EXERCISE DATA Start Marker

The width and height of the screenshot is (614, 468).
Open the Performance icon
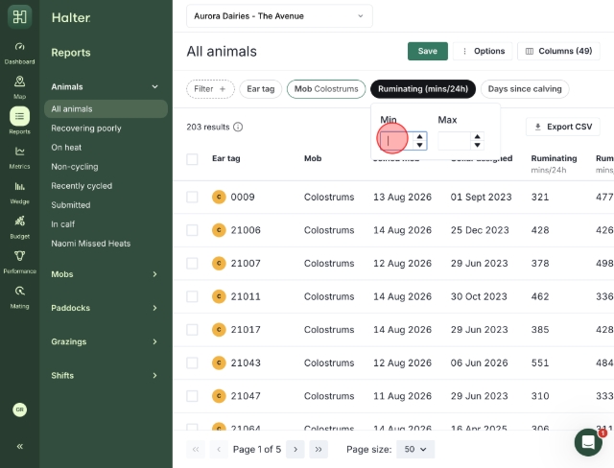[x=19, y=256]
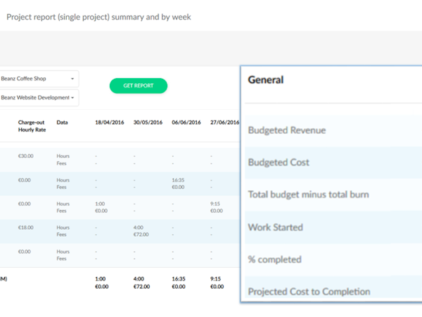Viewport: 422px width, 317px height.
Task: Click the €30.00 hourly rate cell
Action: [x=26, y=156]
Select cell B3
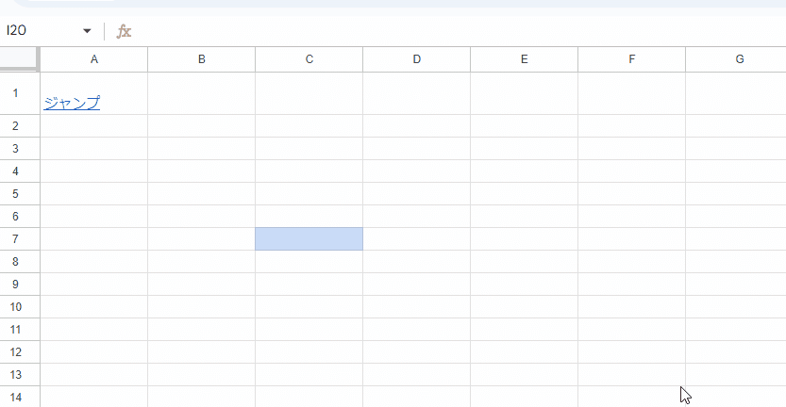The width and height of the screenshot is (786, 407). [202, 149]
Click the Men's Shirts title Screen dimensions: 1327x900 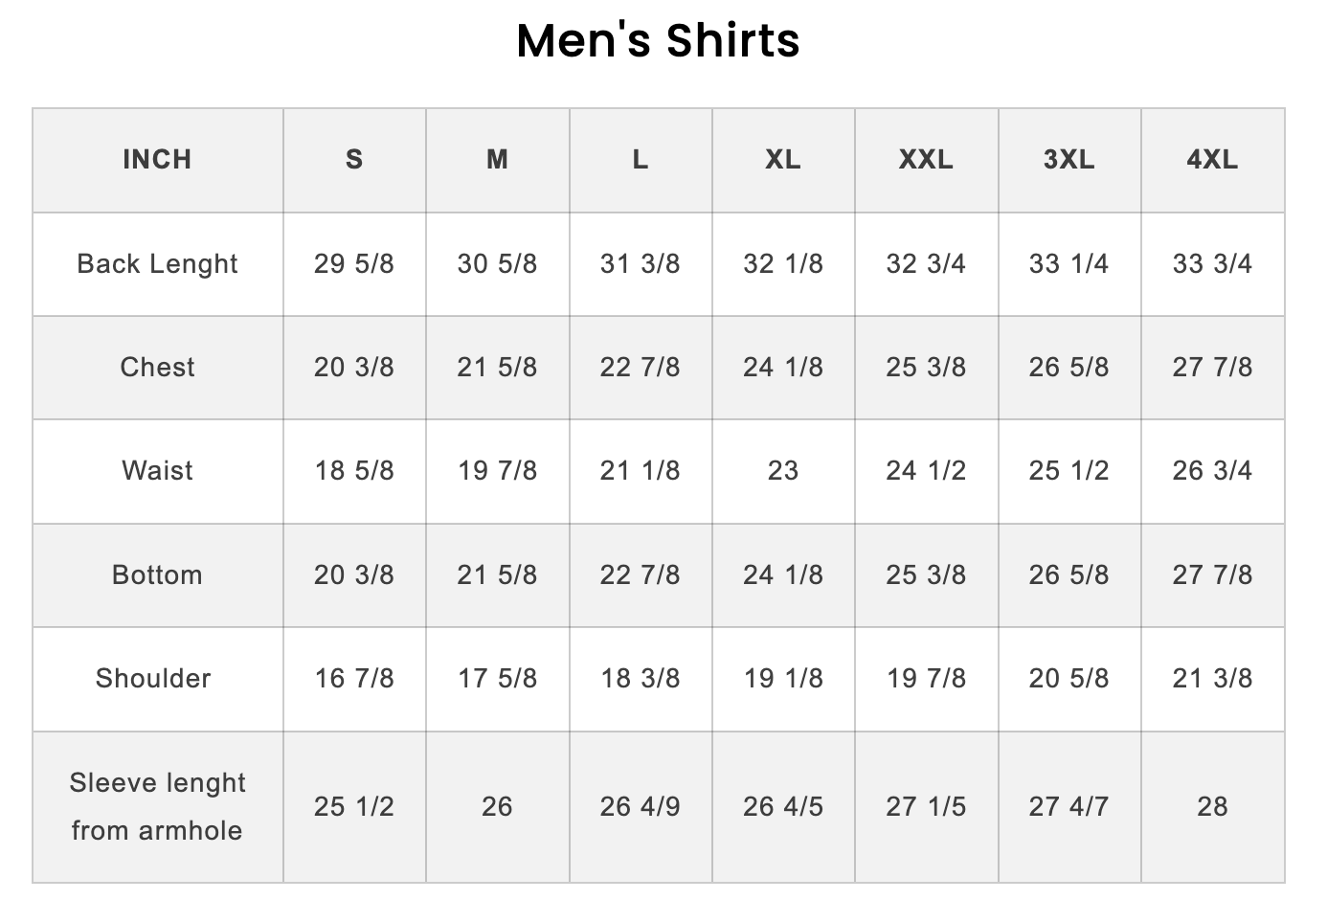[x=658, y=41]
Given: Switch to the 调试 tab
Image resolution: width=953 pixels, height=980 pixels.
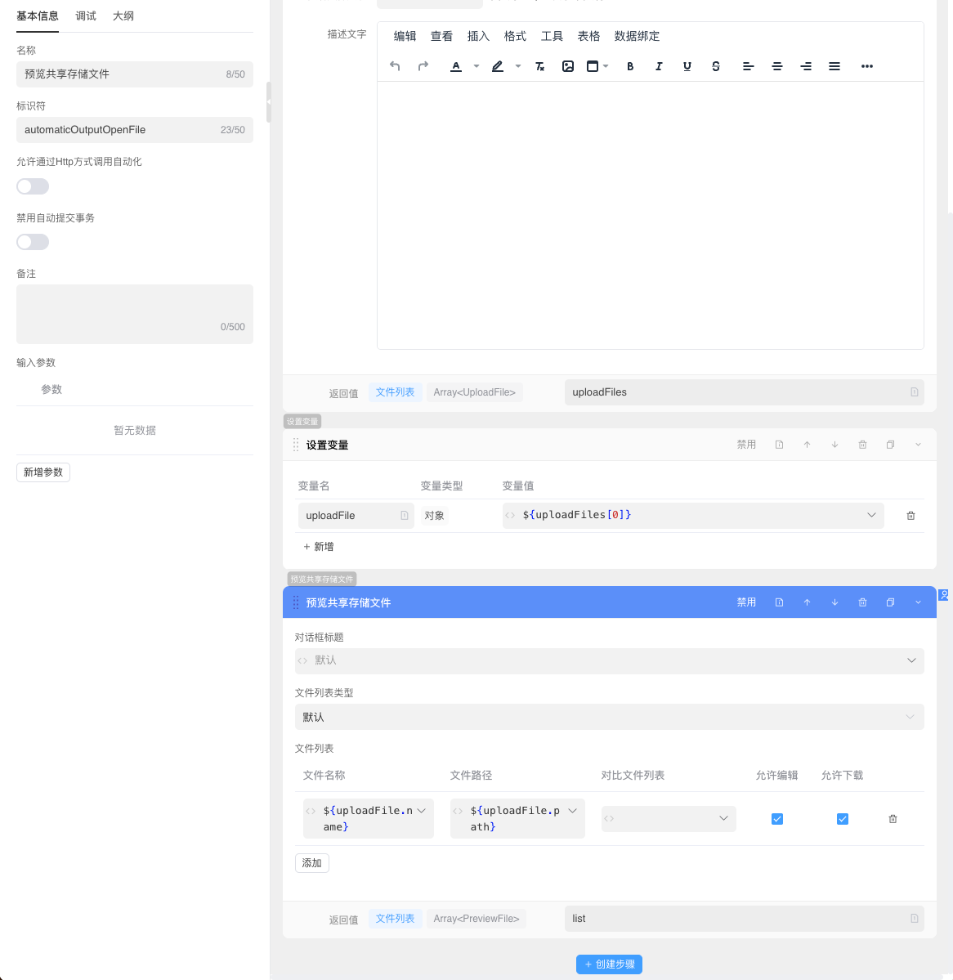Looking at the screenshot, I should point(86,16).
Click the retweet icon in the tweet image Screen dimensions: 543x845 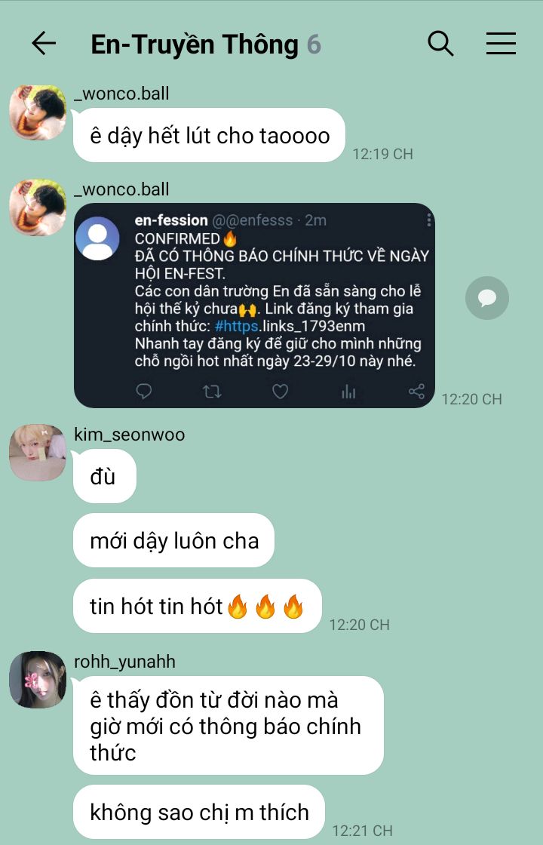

EXERCISE DATA End Marker

## EXERCISE
Omit the pictures, then extract verbatim only those lines that fall between the line containing "Image resolution: width=953" and the final line of the records above, both included.

## RESPONSE TO THE EXERCISE
Image resolution: width=953 pixels, height=980 pixels.
Looking at the screenshot, I should point(86,16).
Click the retweet icon in the tweet image Screen dimensions: 543x845 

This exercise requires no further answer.